Armut und strenge Armut

Das Thema Armutsmessung ist komplex. Beispielsweise, weil große Haushalte mit kleinen verglichen werden müssen, also beispielsweise die Familie mit drei Kindern mit einem Alleinstehenden. Wie bereits an anderer Stelle beschrieben tut man das meistens mit Hilfe der sogenannten Äquivalenzskalen. Bei der neuen OECD-Skala zählt jeder zusätliche Erwachsene nur 50 Prozent eines Alleinstehenden, jedes Kind 30 Prozent. Und wie ebenfalls beschrieben bin ich der Meinung, dass dadurch die Kinderarmut massiv unterschätzt wird. Noch eine weitere Schwierigkeit ist aber die Definition einer Armutsschwelle. In der Berichterstattung wird Armut üblicherweise mit dem gleichgesetzt, was Statistiker als Armutsgefährdungsquote bezeichnen. Das ist der Prozentsatz aller Menschen, die weniger als 60 Prozent des Medianeinkommens erzielen.

Armut im engeren Sinne beginnt aber eigentlich erst bei einem Einkommen das nur halb so hoch liegt wie der Median. Teilweise wird auch noch die strenge Armut unterschieden, sie beginnt bei 40 Prozent des Medians.

Weil man diese Daten kaum noch findet, habe ich mal beim Statistischen Bundesamt nachgefragt. Leider werden die diese Daten nur auf Basis von EU-SILC erhoben, in meinen Augen eine der schlechteren Datenquellen zur Amut. Bessere wären Daten auf Basis des Mikrozensus, aber die gibt es offenbar nicht.

Bei den Daten für die Armut müssen wir ebenfalls zwei Fälle unterscheiden, nämlich vor und nach Sozialleistungen. Ziel des Sozialstaats ist es ja, die Armut zu bekämpfen. Tatsächlich lag die Armut (50 Prozent des Medians) nach Sozialleistungen im Jahr 2017 mit 9,4 Prozent nur rund halb so hoch wie vor Sozialleistungen (18,2 Prozent). Noch drastischer ist der Unterschied bei der strengen Armut (40 Prozent des Medians). Sie lag vor Sozialleistungen bei 13,8 Prozent, nach Sozialleistungen dagegen nur noch bei 4,4 Prozent. Bei der Armutsgefährdung ist der Effekt wiederum deutlich geringer, hier sinkt die Quote von 24,1 auf 16,1 Prozent.

_ _ _ _ _

> **Aufgabenstellung**:
Kannst du aus dem Text über Armutsmessung die Stelle von „Das Thema Armutsmessung“ bis einschließlich „des Medianeinkommens erzielen.“ wortgetreu wiederholen?

> **Inhalt der Daten**:
_ _ _ _ _

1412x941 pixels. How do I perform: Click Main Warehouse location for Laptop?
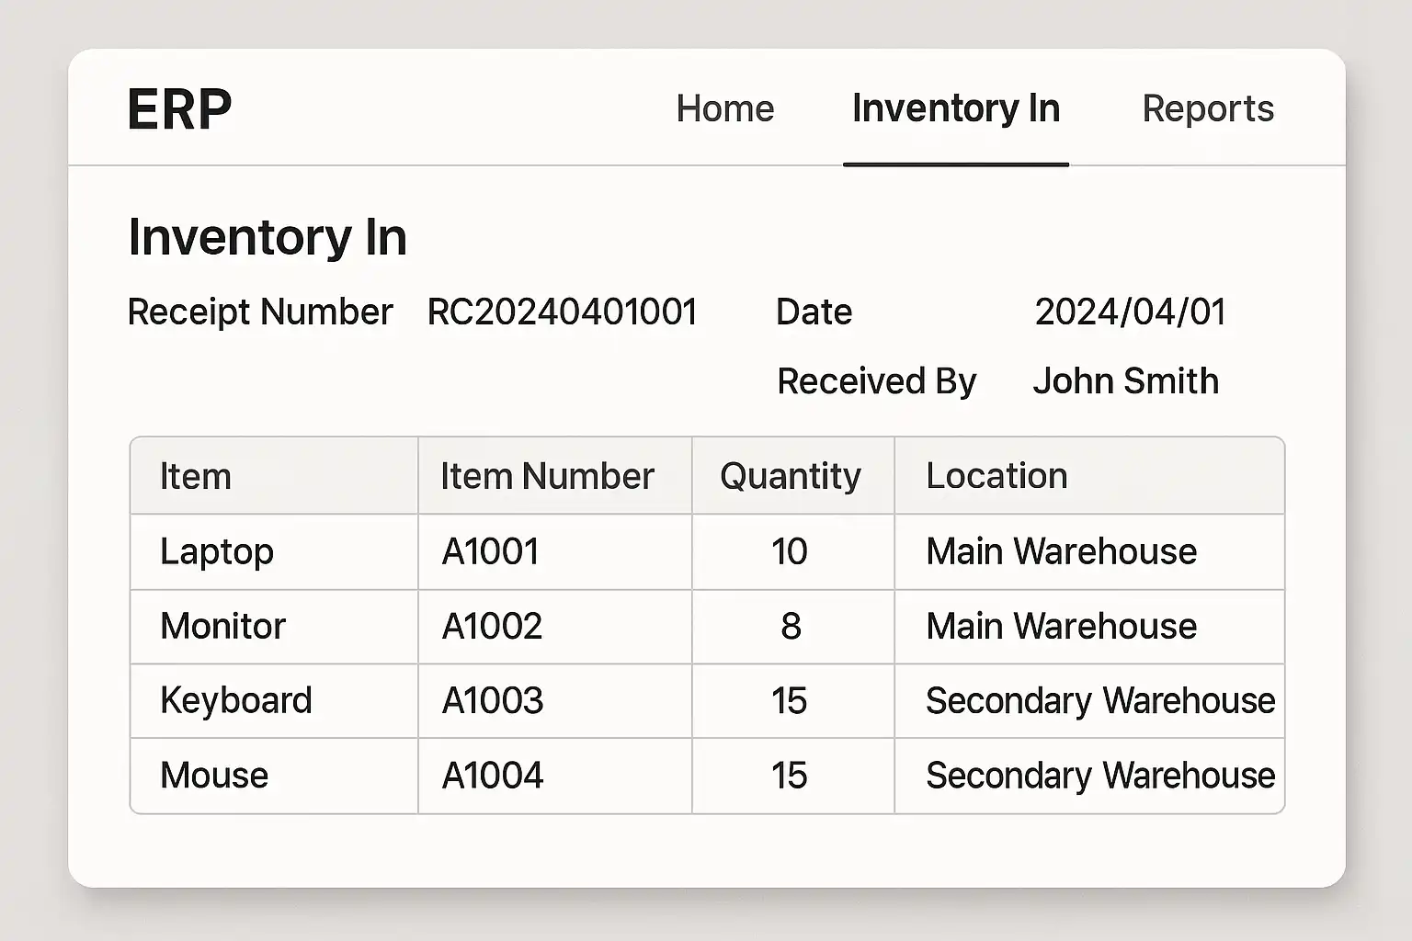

_ _ _ _ _

> **Vollständige Antwort**:
Das Thema Armutsmessung ist komplex. Beispielsweise, weil große Haushalte mit kleinen verglichen werden müssen, also beispielsweise die Familie mit drei Kindern mit einem Alleinstehenden. Wie bereits an anderer Stelle beschrieben tut man das meistens mit Hilfe der sogenannten Äquivalenzskalen. Bei der neuen OECD-Skala zählt jeder zusätliche Erwachsene nur 50 Prozent eines Alleinstehenden, jedes Kind 30 Prozent. Und wie ebenfalls beschrieben bin ich der Meinung, dass dadurch die Kinderarmut massiv unterschätzt wird. Noch eine weitere Schwierigkeit ist aber die Definition einer Armutsschwelle. In der Berichterstattung wird Armut üblicherweise mit dem gleichgesetzt, was Statistiker als Armutsgefährdungsquote bezeichnen. Das ist der Prozentsatz aller Menschen, die weniger als 60 Prozent des Medianeinkommens erzielen.